The space industry is experiencing massive amounts of investment and new startups, with the government weighing how best to take advantage of that without hindering innovation. Christensen described the commercial rush into space as a chaotic mix filled with a lot of opportunities.

“We’re in a period where commercial space and national security space are interacting at almost every level,” Christensen said. “Now, none of that is new in a certain way… But what’s different today is that it’s happening in the context of the last decade’s influx of venture capital and billionaire investment, the hundreds of startup space companies we’ve seen emerge, and a different model for transactions for both acquisition and cooperation.”

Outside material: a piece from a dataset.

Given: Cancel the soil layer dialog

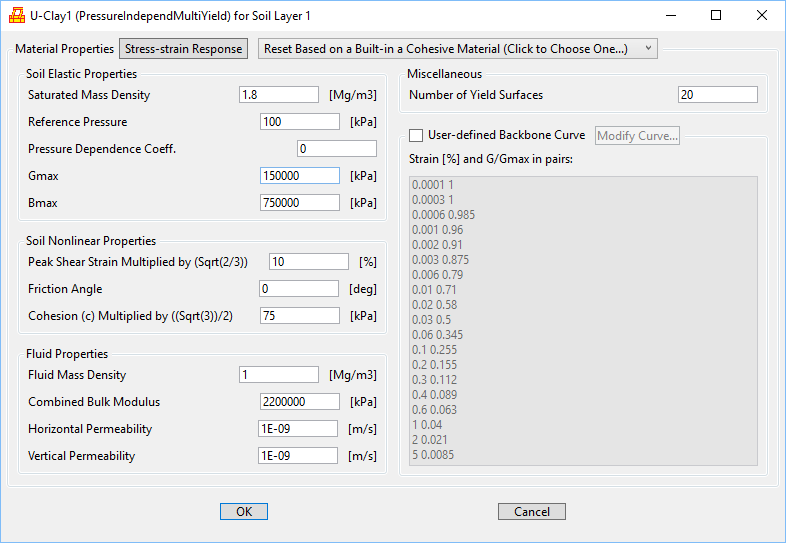Looking at the screenshot, I should [x=531, y=511].
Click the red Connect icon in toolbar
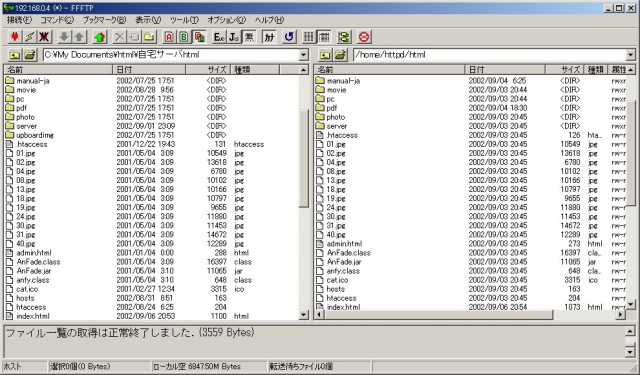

Cooper explained the benefits that the national security community receives from being a customer, namely that many of their wishes are now available from the commercial sector: multi-system contracts, global coverage for imagery and communications, and avoiding vendor lock.

“In many ways, commercial industry gets way out in front of what the government can keep up with,” Bridenstine said. “We’ve seen that happen with all types of technology throughout history, and of course now it’s happening  in space.”

Because this is the last episode of the year, Space Foundation Senior Vice President Thomas Dorame also asked the panel what they thought was the most notable advancement in space for 2023.

“Because of the proliferation of spacecraft launched into low Earth orbit, LEO is no longer wrapped around in conversations that space is big and we don’t have to worry about our impact,” Cooper said. “We’ve moved into a more conscious understanding of our effect on space domain.”